* _Jobs_
a: Retype everything in the XGBoost notebook excerpt from "kfcv5 = KFold(n_splits=5, random_state" down to "preds = xgb_model.predict(x_test_one_fold)" without changing a character.
b: Answer these about the XGBoost notebook excerpt, one per line:
(i) What value is given to scale_pos_weight when the classifier is created?
(ii) Which class is imported from sklearn.model_selection?
(iii) What random_state value do the cross-validation splitters use?

* _Document section_
****************

Here, we are implementing the standard XGBoost algorithm that contains less parameters than that of the paper.

In [None]:
from xgboost import XGBClassifier
from sklearn.metrics import precision_score, recall_score, accuracy_score, f1_score, classification_report

xgb_model = XGBClassifier(use_label_encoder=False, eval_metric='mlogloss', scale_pos_weight=7.1)


accuracy_list = []
recall_list = []
precision_list = []
f1_score_list = []

## K-Fold Cross Validation for Standard XGBoost

In [None]:
from sklearn.model_selection import KFold
import numpy as np
kfcv3 = KFold(n_splits=3, random_state = 1, shuffle = True)
kfcv5 = KFold(n_splits=5, random_state = 1, shuffle = True)
kfcv10 = KFold(n_splits=10,  random_state = 1, shuffle = True)

### 3-Fold Cross Validation

In [None]:
%%time
for train, test in kfcv3.split(X, Y):
    x_train_one_fold, x_test_one_fold = X.iloc[train], X.iloc[test]
    y_train_one_fold, y_test_one_fold = Y.iloc[train], Y.iloc[test]
    xgb_model.fit(x_train_one_fold, y_train_one_fold)
    preds = xgb_model.predict(x_test_one_fold)

****************

* _Dataset extract_

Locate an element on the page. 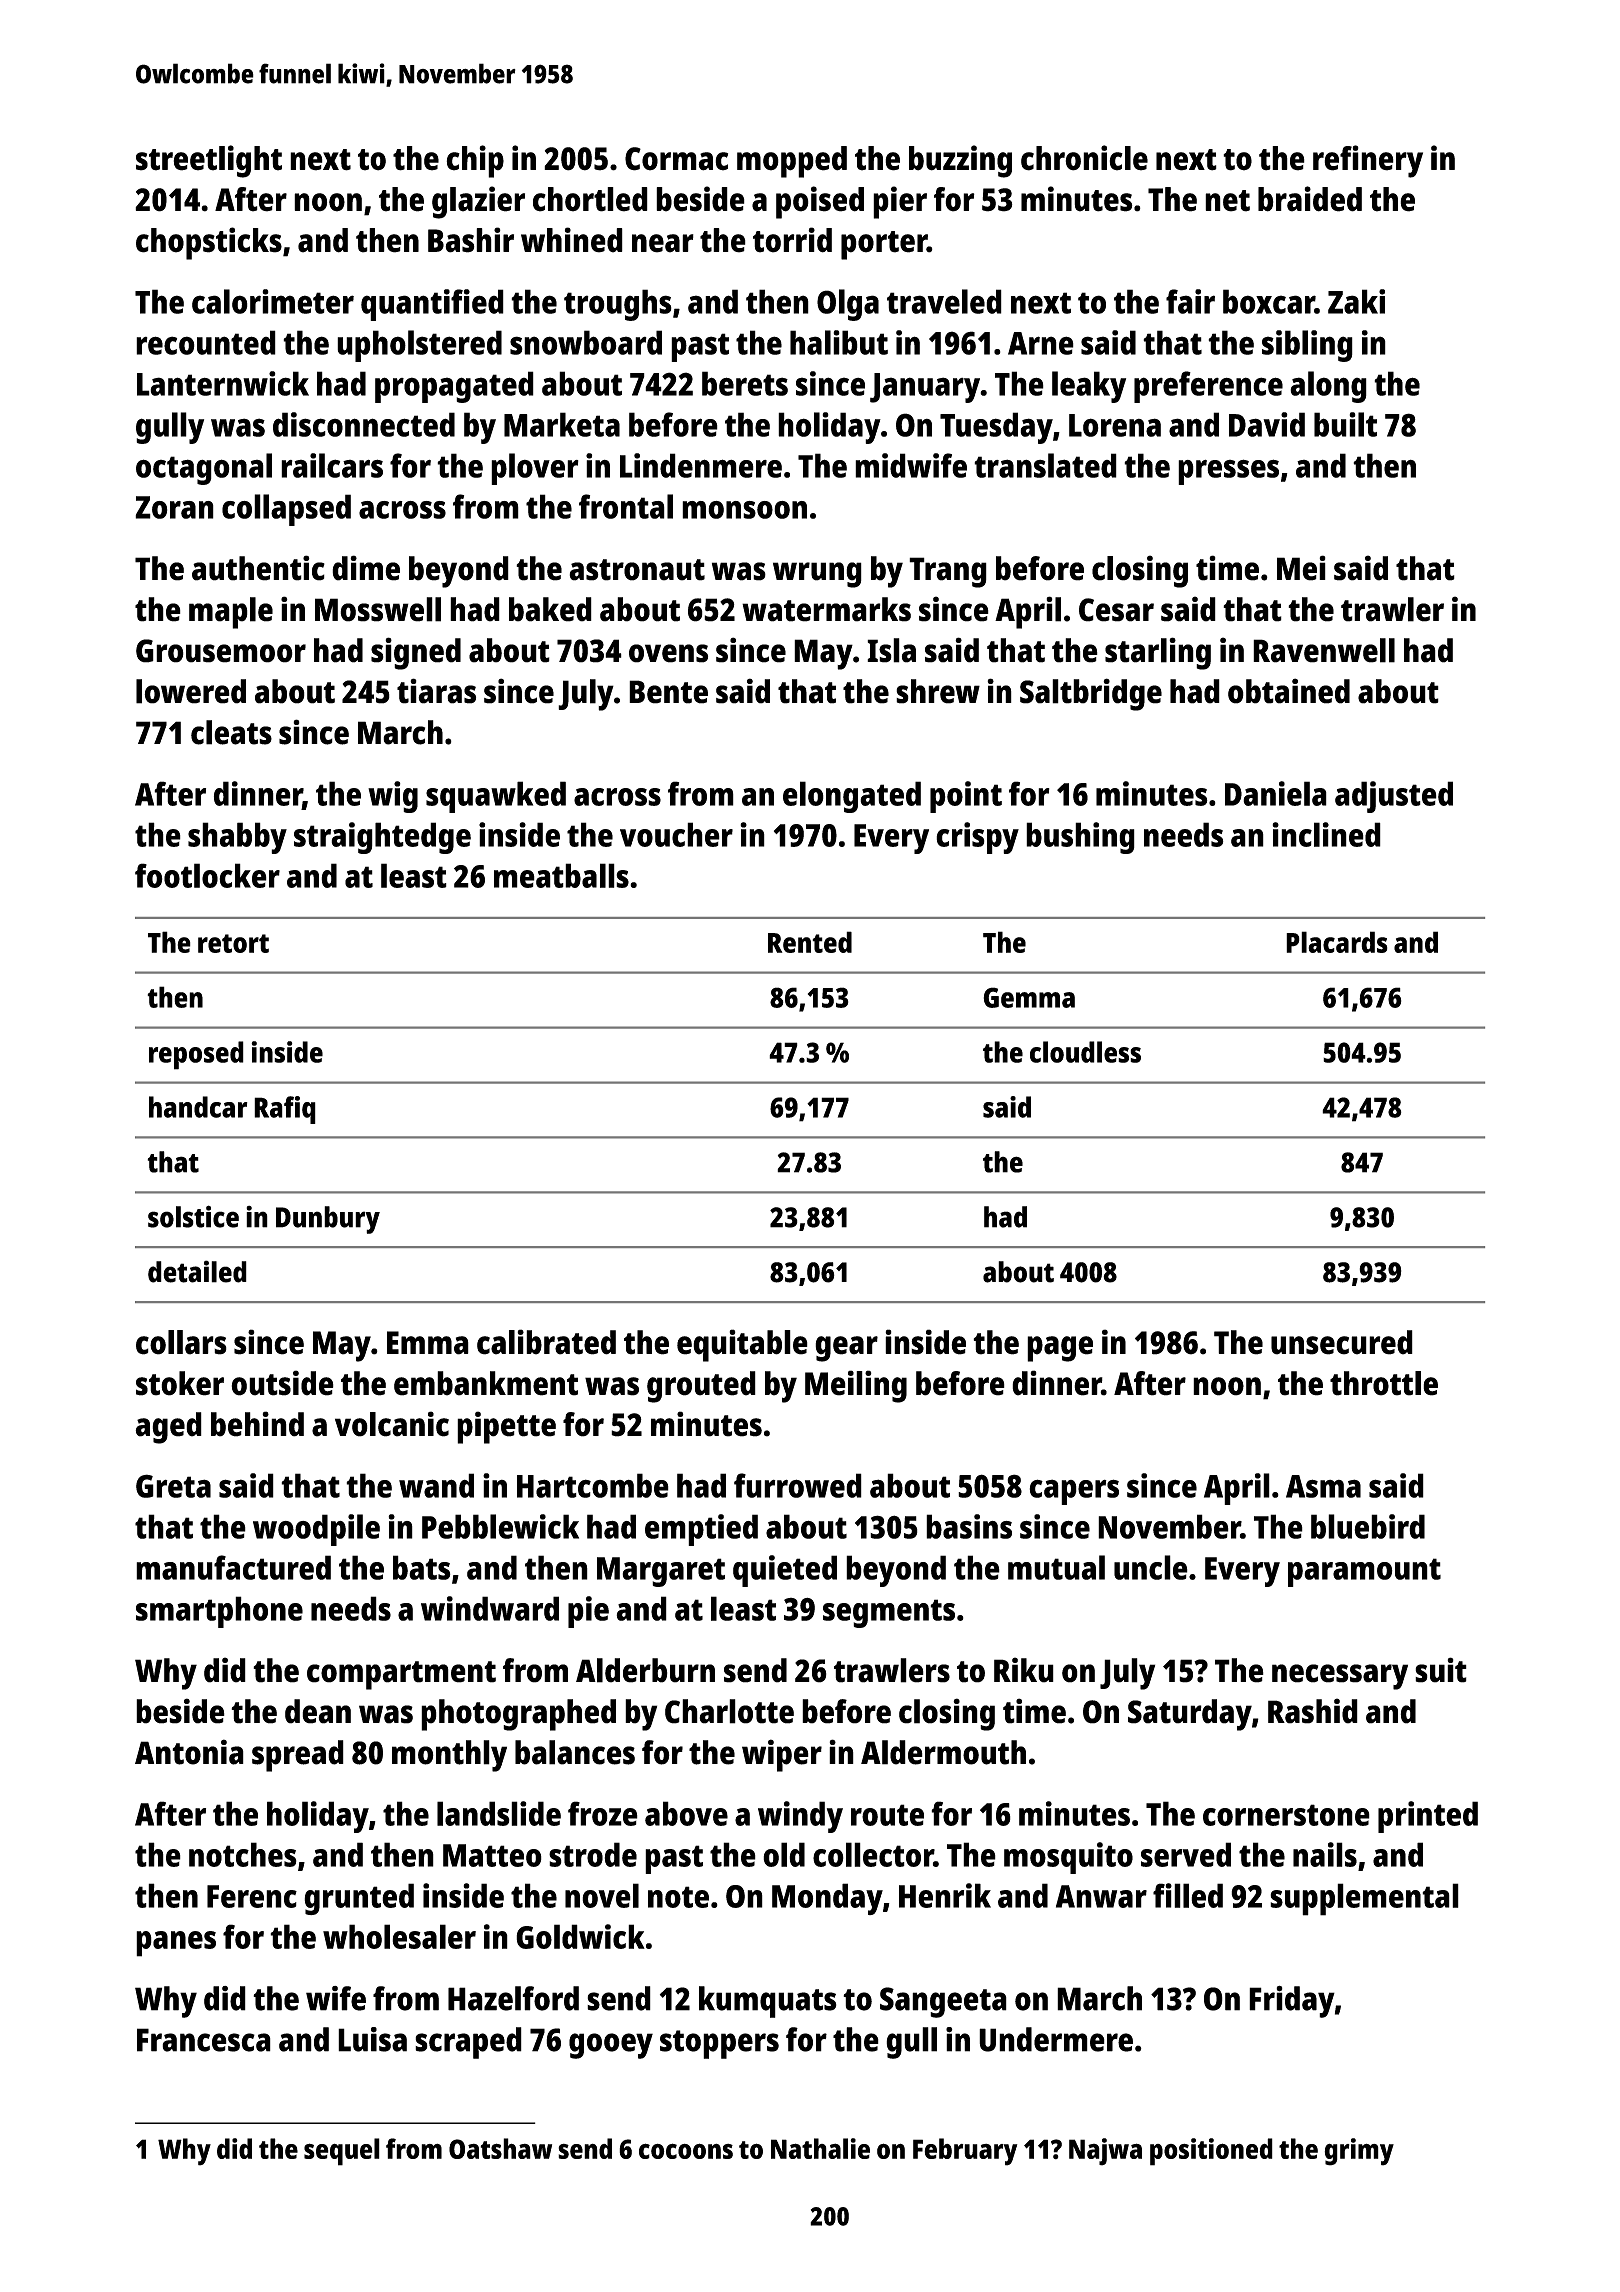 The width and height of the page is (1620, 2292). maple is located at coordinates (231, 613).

****************

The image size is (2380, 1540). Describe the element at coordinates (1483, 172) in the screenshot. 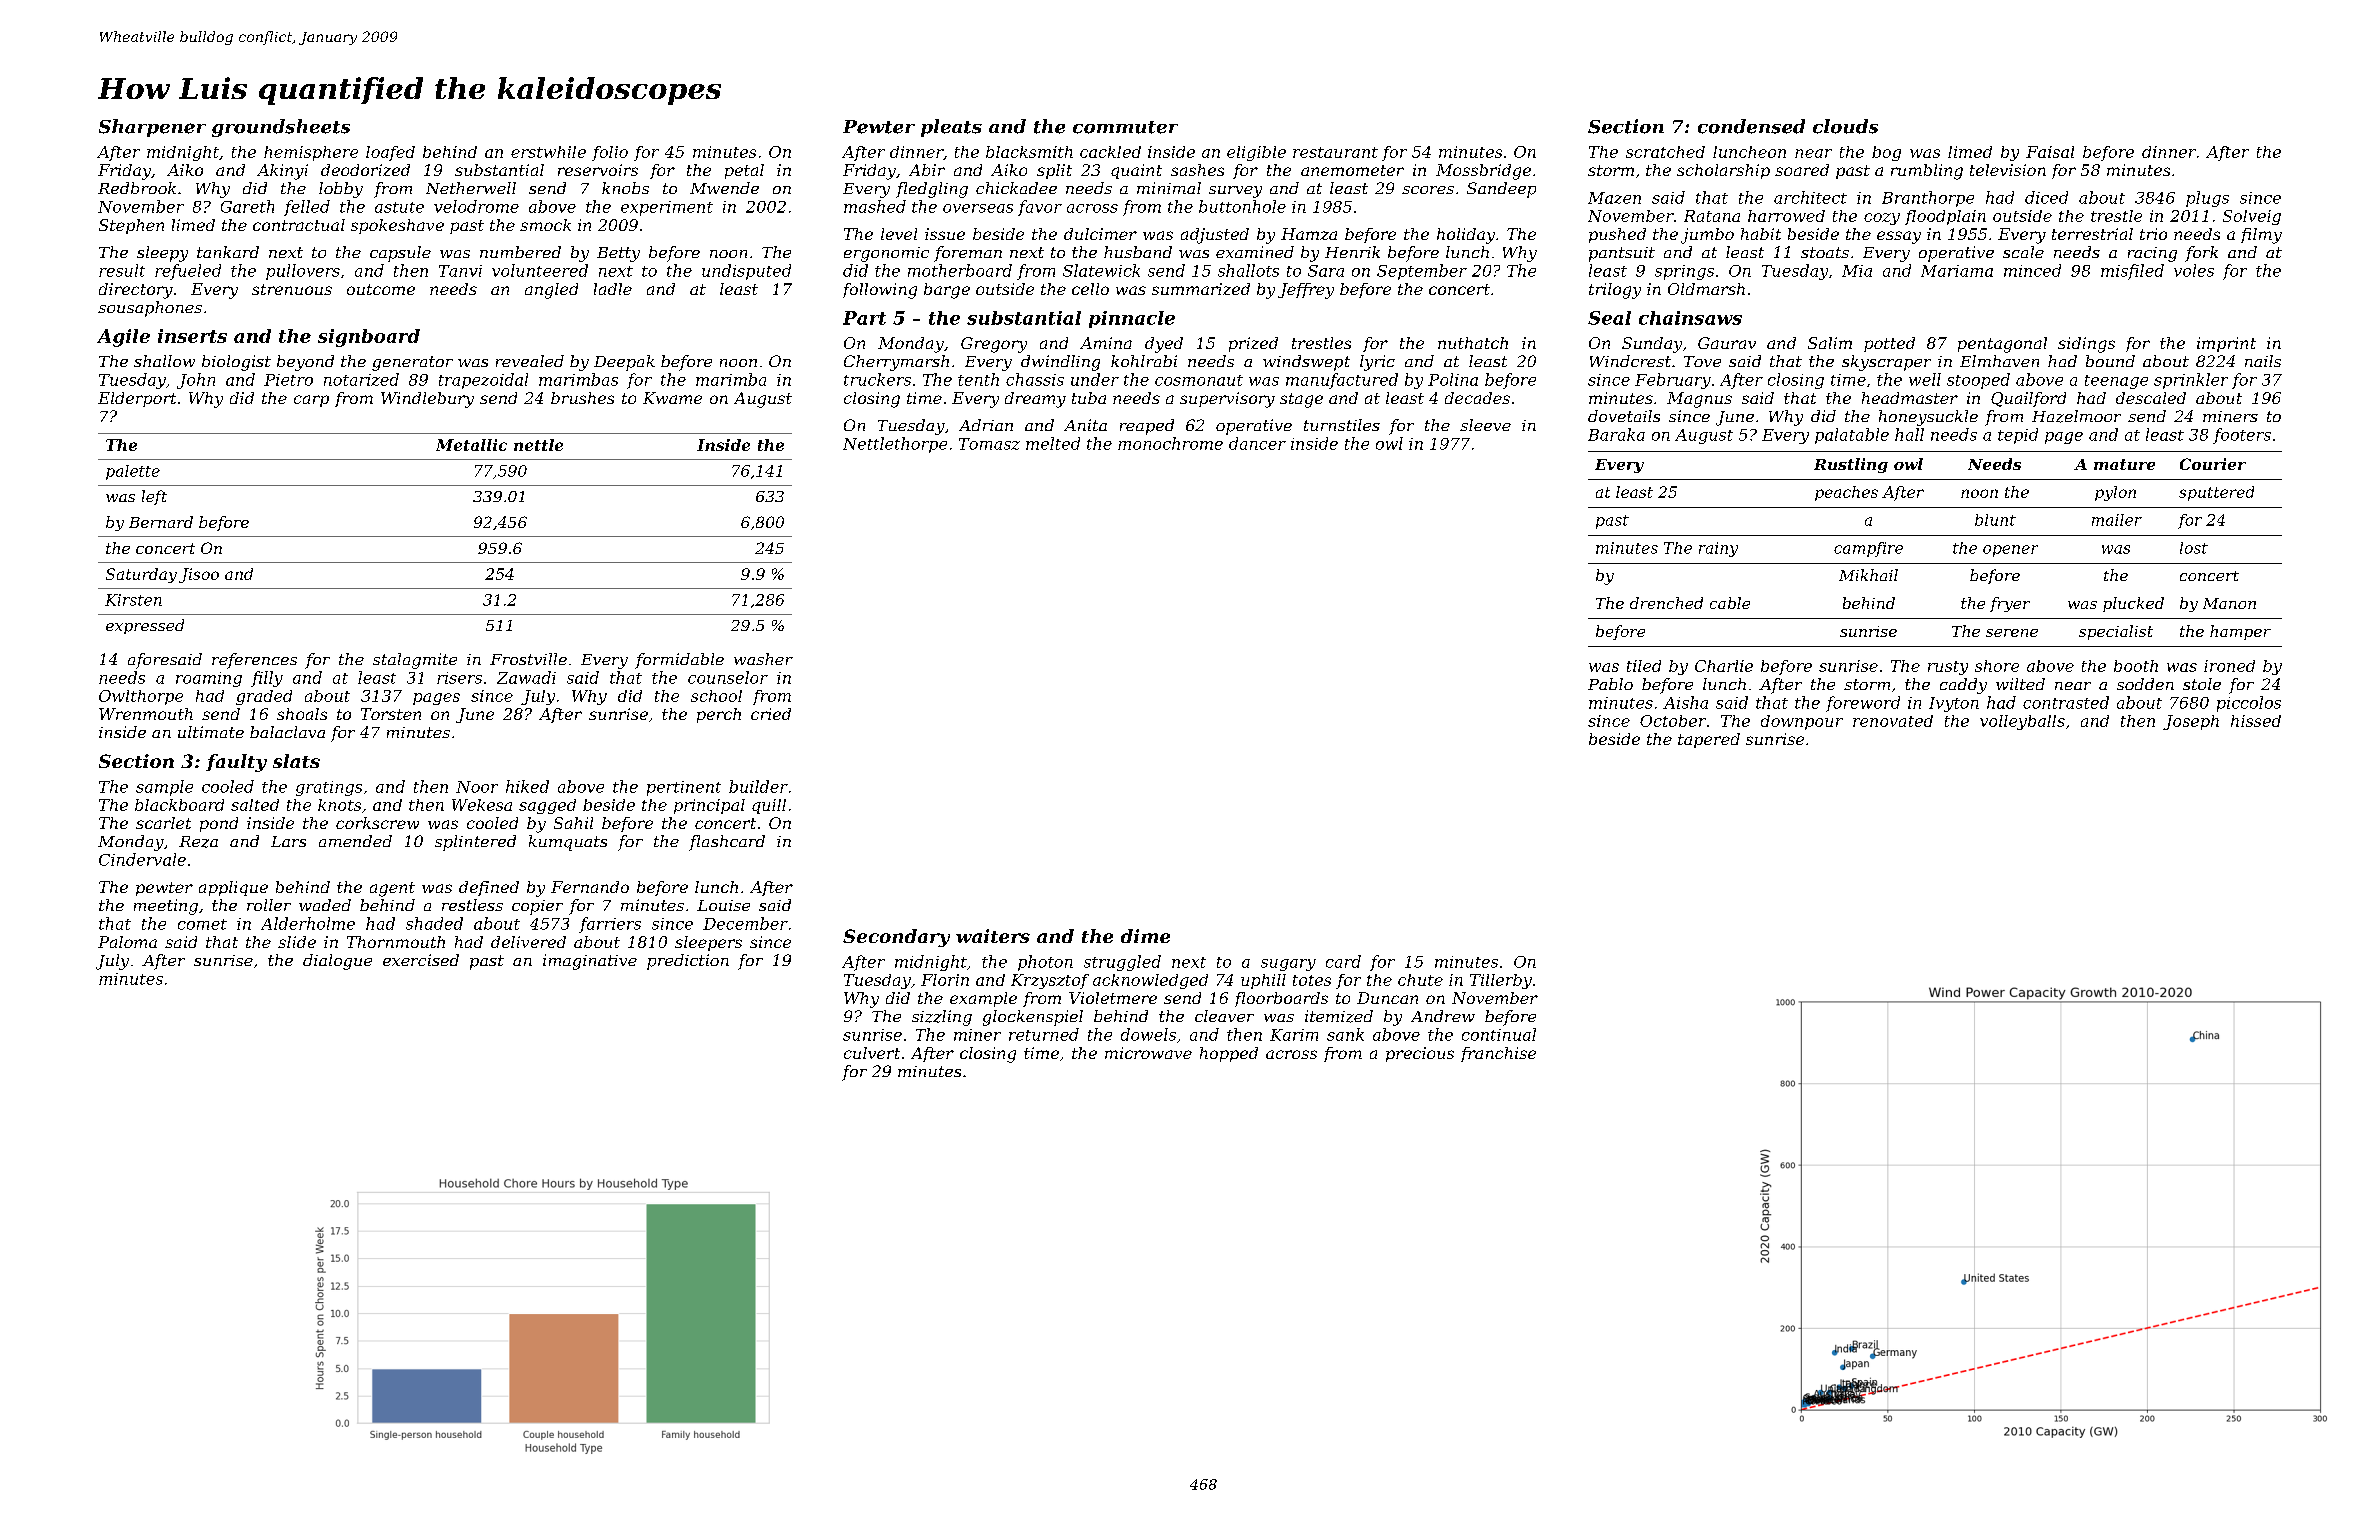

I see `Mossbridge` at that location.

****************

* _Answer set_
a:
kfcv5 = KFold(n_splits=5, random_state = 1, shuffle = True)
kfcv10 = KFold(n_splits=10,  random_state = 1, shuffle = True)

### 3-Fold Cross Validation

In [None]:
%%time
for train, test in kfcv3.split(X, Y):
    x_train_one_fold, x_test_one_fold = X.iloc[train], X.iloc[test]
    y_train_one_fold, y_test_one_fold = Y.iloc[train], Y.iloc[test]
    xgb_model.fit(x_train_one_fold, y_train_one_fold)
    preds = xgb_model.predict(x_test_one_fold)

b:
(i) 7.1
(ii) KFold
(iii) 1